_Your instructions:_
Recast every line of the records below as a Markdown table with two columns, Row and Line, numbering the rows in order and omitting blank lines.

_Given data:_
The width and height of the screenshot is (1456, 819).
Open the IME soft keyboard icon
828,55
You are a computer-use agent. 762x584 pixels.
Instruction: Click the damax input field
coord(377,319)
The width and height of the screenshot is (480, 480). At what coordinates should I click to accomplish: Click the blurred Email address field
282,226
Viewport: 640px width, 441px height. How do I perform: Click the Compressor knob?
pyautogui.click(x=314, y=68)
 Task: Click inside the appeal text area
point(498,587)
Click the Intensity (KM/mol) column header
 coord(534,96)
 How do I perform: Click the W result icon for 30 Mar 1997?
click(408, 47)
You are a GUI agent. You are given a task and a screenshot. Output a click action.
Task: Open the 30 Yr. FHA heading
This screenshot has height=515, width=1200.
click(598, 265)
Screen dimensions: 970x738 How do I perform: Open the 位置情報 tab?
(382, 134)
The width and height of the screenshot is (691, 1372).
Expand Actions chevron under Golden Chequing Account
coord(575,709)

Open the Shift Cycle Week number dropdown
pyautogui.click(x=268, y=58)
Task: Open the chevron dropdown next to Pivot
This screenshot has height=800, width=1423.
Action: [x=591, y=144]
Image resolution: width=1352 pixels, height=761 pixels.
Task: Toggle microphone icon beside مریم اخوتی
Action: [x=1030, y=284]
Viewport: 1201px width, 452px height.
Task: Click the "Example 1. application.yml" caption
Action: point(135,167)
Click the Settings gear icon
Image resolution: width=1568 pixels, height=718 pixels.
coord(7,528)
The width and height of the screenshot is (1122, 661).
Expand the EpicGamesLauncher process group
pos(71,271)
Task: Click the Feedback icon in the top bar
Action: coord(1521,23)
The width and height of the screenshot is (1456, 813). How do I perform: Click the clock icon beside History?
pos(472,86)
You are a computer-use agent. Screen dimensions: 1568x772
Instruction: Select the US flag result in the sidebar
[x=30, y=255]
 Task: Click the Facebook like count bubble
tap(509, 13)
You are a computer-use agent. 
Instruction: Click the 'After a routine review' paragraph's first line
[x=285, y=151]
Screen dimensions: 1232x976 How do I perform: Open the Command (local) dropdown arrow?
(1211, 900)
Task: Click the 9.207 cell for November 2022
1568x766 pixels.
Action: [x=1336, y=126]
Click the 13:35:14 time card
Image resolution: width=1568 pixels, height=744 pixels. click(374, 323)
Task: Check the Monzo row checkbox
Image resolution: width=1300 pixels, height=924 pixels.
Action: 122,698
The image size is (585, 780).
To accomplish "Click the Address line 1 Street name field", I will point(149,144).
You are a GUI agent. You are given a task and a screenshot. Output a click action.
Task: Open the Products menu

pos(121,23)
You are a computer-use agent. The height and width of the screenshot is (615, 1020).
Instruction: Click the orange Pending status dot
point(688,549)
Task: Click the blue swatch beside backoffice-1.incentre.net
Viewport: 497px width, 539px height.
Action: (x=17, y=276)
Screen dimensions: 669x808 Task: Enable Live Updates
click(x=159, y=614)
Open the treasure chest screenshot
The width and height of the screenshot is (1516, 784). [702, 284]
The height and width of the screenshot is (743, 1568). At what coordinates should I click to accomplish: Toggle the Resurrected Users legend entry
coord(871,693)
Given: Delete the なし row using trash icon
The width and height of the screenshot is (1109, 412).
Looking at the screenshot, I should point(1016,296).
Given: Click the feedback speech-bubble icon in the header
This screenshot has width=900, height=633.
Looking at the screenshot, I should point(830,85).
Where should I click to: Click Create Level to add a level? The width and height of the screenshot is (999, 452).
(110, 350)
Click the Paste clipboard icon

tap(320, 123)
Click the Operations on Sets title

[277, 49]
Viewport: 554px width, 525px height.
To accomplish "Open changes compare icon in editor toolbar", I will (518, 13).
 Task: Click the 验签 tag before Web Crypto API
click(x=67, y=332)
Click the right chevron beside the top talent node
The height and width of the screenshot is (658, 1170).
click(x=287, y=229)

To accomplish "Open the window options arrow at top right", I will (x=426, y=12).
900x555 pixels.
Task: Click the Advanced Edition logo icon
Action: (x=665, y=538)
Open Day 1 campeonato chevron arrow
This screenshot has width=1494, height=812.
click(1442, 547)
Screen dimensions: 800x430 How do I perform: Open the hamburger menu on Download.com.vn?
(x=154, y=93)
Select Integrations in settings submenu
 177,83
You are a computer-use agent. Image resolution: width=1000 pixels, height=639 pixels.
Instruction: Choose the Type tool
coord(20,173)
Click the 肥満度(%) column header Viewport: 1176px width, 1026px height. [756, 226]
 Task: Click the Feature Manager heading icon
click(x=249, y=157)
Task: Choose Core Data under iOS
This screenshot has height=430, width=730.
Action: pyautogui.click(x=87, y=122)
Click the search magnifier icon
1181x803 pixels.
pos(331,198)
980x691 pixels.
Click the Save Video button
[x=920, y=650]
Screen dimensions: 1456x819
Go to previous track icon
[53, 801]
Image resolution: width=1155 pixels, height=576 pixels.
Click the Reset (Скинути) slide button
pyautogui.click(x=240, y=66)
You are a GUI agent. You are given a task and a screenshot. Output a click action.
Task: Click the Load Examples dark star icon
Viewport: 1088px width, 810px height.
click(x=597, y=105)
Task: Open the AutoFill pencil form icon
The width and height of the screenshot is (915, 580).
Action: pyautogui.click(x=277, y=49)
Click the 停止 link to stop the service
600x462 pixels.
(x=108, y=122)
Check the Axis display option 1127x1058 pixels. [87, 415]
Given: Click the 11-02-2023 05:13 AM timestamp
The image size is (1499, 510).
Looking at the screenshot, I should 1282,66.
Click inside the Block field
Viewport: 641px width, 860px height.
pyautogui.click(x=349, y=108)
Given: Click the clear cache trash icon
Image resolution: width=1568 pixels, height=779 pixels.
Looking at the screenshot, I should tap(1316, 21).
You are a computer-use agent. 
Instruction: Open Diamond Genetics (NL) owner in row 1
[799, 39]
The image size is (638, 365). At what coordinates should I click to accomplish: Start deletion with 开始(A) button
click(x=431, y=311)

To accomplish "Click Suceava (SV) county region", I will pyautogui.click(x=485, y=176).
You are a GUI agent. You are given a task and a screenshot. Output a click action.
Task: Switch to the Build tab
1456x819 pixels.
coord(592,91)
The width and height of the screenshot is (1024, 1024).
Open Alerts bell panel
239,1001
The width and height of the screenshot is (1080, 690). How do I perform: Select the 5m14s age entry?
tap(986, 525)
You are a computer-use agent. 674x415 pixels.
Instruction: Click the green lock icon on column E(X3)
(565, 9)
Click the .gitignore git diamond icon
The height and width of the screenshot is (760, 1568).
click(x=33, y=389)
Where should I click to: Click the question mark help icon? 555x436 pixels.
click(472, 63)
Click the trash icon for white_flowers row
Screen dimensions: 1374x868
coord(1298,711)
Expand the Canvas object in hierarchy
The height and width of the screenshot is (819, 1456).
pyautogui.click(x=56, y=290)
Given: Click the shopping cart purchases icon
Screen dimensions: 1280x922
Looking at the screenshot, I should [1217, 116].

_Response to this exercise:_
| Row | Line |
|---|---|
| 1 | The width and height of the screenshot is (1456, 819). |
| 2 | Open the IME soft keyboard icon |
| 3 | 828,55 |
| 4 | You are a computer-use agent. 762x584 pixels. |
| 5 | Instruction: Click the damax input field |
| 6 | coord(377,319) |
| 7 | The width and height of the screenshot is (480, 480). At what coordinates should I click to accomplish: Click the blurred Email address field |
| 8 | 282,226 |
| 9 | Viewport: 640px width, 441px height. How do I perform: Click the Compressor knob? |
| 10 | pyautogui.click(x=314, y=68) |
| 11 |  Task: Click inside the appeal text area |
| 12 | point(498,587) |
| 13 | Click the Intensity (KM/mol) column header |
| 14 |  coord(534,96) |
| 15 |  How do I perform: Click the W result icon for 30 Mar 1997? |
| 16 | click(408, 47) |
| 17 | You are a GUI agent. You are given a task and a screenshot. Output a click action. |
| 18 | Task: Open the 30 Yr. FHA heading |
| 19 | This screenshot has height=515, width=1200. |
| 20 | click(598, 265) |
| 21 | Screen dimensions: 970x738 How do I perform: Open the 位置情報 tab? |
| 22 | (382, 134) |
| 23 | The width and height of the screenshot is (691, 1372). |
| 24 | Expand Actions chevron under Golden Chequing Account |
| 25 | coord(575,709) |
| 26 | Open the Shift Cycle Week number dropdown |
| 27 | pyautogui.click(x=268, y=58) |
| 28 | Task: Open the chevron dropdown next to Pivot |
| 29 | This screenshot has height=800, width=1423. |
| 30 | Action: [x=591, y=144] |
| 31 | Image resolution: width=1352 pixels, height=761 pixels. |
| 32 | Task: Toggle microphone icon beside مریم اخوتی |
| 33 | Action: [x=1030, y=284] |
| 34 | Viewport: 1201px width, 452px height. |
| 35 | Task: Click the "Example 1. application.yml" caption |
| 36 | Action: point(135,167) |
| 37 | Click the Settings gear icon |
| 38 | Image resolution: width=1568 pixels, height=718 pixels. |
| 39 | coord(7,528) |
| 40 | The width and height of the screenshot is (1122, 661). |
| 41 | Expand the EpicGamesLauncher process group |
| 42 | pos(71,271) |
| 43 | Task: Click the Feedback icon in the top bar |
| 44 | Action: coord(1521,23) |
| 45 | The width and height of the screenshot is (1456, 813). How do I perform: Click the clock icon beside History? |
| 46 | pos(472,86) |
| 47 | You are a computer-use agent. Screen dimensions: 1568x772 |
| 48 | Instruction: Select the US flag result in the sidebar |
| 49 | [x=30, y=255] |
| 50 |  Task: Click the Facebook like count bubble |
| 51 | tap(509, 13) |
| 52 | You are a computer-use agent.  |
| 53 | Instruction: Click the 'After a routine review' paragraph's first line |
| 54 | [x=285, y=151] |
| 55 | Screen dimensions: 1232x976 How do I perform: Open the Command (local) dropdown arrow? |
| 56 | (1211, 900) |
| 57 | Task: Click the 9.207 cell for November 2022 |
| 58 | 1568x766 pixels. |
| 59 | Action: [x=1336, y=126] |
| 60 | Click the 13:35:14 time card |
| 61 | Image resolution: width=1568 pixels, height=744 pixels. click(374, 323) |
| 62 | Task: Check the Monzo row checkbox |
| 63 | Image resolution: width=1300 pixels, height=924 pixels. |
| 64 | Action: 122,698 |
| 65 | The image size is (585, 780). |
| 66 | To accomplish "Click the Address line 1 Street name field", I will point(149,144). |
| 67 | You are a GUI agent. You are given a task and a screenshot. Output a click action. |
| 68 | Task: Open the Products menu |
| 69 | pos(121,23) |
| 70 | You are a computer-use agent. The height and width of the screenshot is (615, 1020). |
| 71 | Instruction: Click the orange Pending status dot |
| 72 | point(688,549) |
| 73 | Task: Click the blue swatch beside backoffice-1.incentre.net |
| 74 | Viewport: 497px width, 539px height. |
| 75 | Action: (x=17, y=276) |
| 76 | Screen dimensions: 669x808 Task: Enable Live Updates |
| 77 | click(x=159, y=614) |
| 78 | Open the treasure chest screenshot |
| 79 | The width and height of the screenshot is (1516, 784). [702, 284] |
| 80 | The height and width of the screenshot is (743, 1568). At what coordinates should I click to accomplish: Toggle the Resurrected Users legend entry |
| 81 | coord(871,693) |
| 82 | Given: Delete the なし row using trash icon |
| 83 | The width and height of the screenshot is (1109, 412). |
| 84 | Looking at the screenshot, I should point(1016,296). |
| 85 | Given: Click the feedback speech-bubble icon in the header |
| 86 | This screenshot has width=900, height=633. |
| 87 | Looking at the screenshot, I should point(830,85). |
| 88 | Where should I click to: Click Create Level to add a level? The width and height of the screenshot is (999, 452). |
| 89 | (110, 350) |
| 90 | Click the Paste clipboard icon |
| 91 | tap(320, 123) |
| 92 | Click the Operations on Sets title |
| 93 | [277, 49] |
| 94 | Viewport: 554px width, 525px height. |
| 95 | To accomplish "Open changes compare icon in editor toolbar", I will (518, 13). |
| 96 |  Task: Click the 验签 tag before Web Crypto API |
| 97 | click(x=67, y=332) |
| 98 | Click the right chevron beside the top talent node |
| 99 | The height and width of the screenshot is (658, 1170). |
| 100 | click(x=287, y=229) |
| 101 | To accomplish "Open the window options arrow at top right", I will (x=426, y=12). |
| 102 | 900x555 pixels. |
| 103 | Task: Click the Advanced Edition logo icon |
| 104 | Action: (x=665, y=538) |
| 105 | Open Day 1 campeonato chevron arrow |
| 106 | This screenshot has width=1494, height=812. |
| 107 | click(1442, 547) |
| 108 | Screen dimensions: 800x430 How do I perform: Open the hamburger menu on Download.com.vn? |
| 109 | (x=154, y=93) |
| 110 | Select Integrations in settings submenu |
| 111 |  177,83 |
| 112 | You are a computer-use agent. Image resolution: width=1000 pixels, height=639 pixels. |
| 113 | Instruction: Choose the Type tool |
| 114 | coord(20,173) |
| 115 | Click the 肥満度(%) column header Viewport: 1176px width, 1026px height. [756, 226] |
| 116 |  Task: Click the Feature Manager heading icon |
| 117 | click(x=249, y=157) |
| 118 | Task: Choose Core Data under iOS |
| 119 | This screenshot has height=430, width=730. |
| 120 | Action: pyautogui.click(x=87, y=122) |
| 121 | Click the search magnifier icon |
| 122 | 1181x803 pixels. |
| 123 | pos(331,198) |
| 124 | 980x691 pixels. |
| 125 | Click the Save Video button |
| 126 | [x=920, y=650] |
| 127 | Screen dimensions: 1456x819 |
| 128 | Go to previous track icon |
| 129 | [53, 801] |
| 130 | Image resolution: width=1155 pixels, height=576 pixels. |
| 131 | Click the Reset (Скинути) slide button |
| 132 | pyautogui.click(x=240, y=66) |
| 133 | You are a GUI agent. You are given a task and a screenshot. Output a click action. |
| 134 | Task: Click the Load Examples dark star icon |
| 135 | Viewport: 1088px width, 810px height. |
| 136 | click(x=597, y=105) |
| 137 | Task: Open the AutoFill pencil form icon |
| 138 | The width and height of the screenshot is (915, 580). |
| 139 | Action: pyautogui.click(x=277, y=49) |
| 140 | Click the 停止 link to stop the service |
| 141 | 600x462 pixels. |
| 142 | (x=108, y=122) |
| 143 | Check the Axis display option 1127x1058 pixels. [87, 415] |
| 144 | Given: Click the 11-02-2023 05:13 AM timestamp |
| 145 | The image size is (1499, 510). |
| 146 | Looking at the screenshot, I should 1282,66. |
| 147 | Click inside the Block field |
| 148 | Viewport: 641px width, 860px height. |
| 149 | pyautogui.click(x=349, y=108) |
| 150 | Given: Click the clear cache trash icon |
| 151 | Image resolution: width=1568 pixels, height=779 pixels. |
| 152 | Looking at the screenshot, I should tap(1316, 21). |
| 153 | You are a computer-use agent.  |
| 154 | Instruction: Open Diamond Genetics (NL) owner in row 1 |
| 155 | [799, 39] |
| 156 | The image size is (638, 365). At what coordinates should I click to accomplish: Start deletion with 开始(A) button |
| 157 | click(x=431, y=311) |
| 158 | To accomplish "Click Suceava (SV) county region", I will pyautogui.click(x=485, y=176). |
| 159 | You are a GUI agent. You are given a task and a screenshot. Output a click action. |
| 160 | Task: Switch to the Build tab |
| 161 | 1456x819 pixels. |
| 162 | coord(592,91) |
| 163 | The width and height of the screenshot is (1024, 1024). |
| 164 | Open Alerts bell panel |
| 165 | 239,1001 |
| 166 | The width and height of the screenshot is (1080, 690). How do I perform: Select the 5m14s age entry? |
| 167 | tap(986, 525) |
| 168 | You are a computer-use agent. 674x415 pixels. |
| 169 | Instruction: Click the green lock icon on column E(X3) |
| 170 | (565, 9) |
| 171 | Click the .gitignore git diamond icon |
| 172 | The height and width of the screenshot is (760, 1568). |
| 173 | click(x=33, y=389) |
| 174 | Where should I click to: Click the question mark help icon? 555x436 pixels. |
| 175 | click(472, 63) |
| 176 | Click the trash icon for white_flowers row |
| 177 | Screen dimensions: 1374x868 |
| 178 | coord(1298,711) |
| 179 | Expand the Canvas object in hierarchy |
| 180 | The height and width of the screenshot is (819, 1456). |
| 181 | pyautogui.click(x=56, y=290) |
| 182 | Given: Click the shopping cart purchases icon |
| 183 | Screen dimensions: 1280x922 |
| 184 | Looking at the screenshot, I should [1217, 116]. |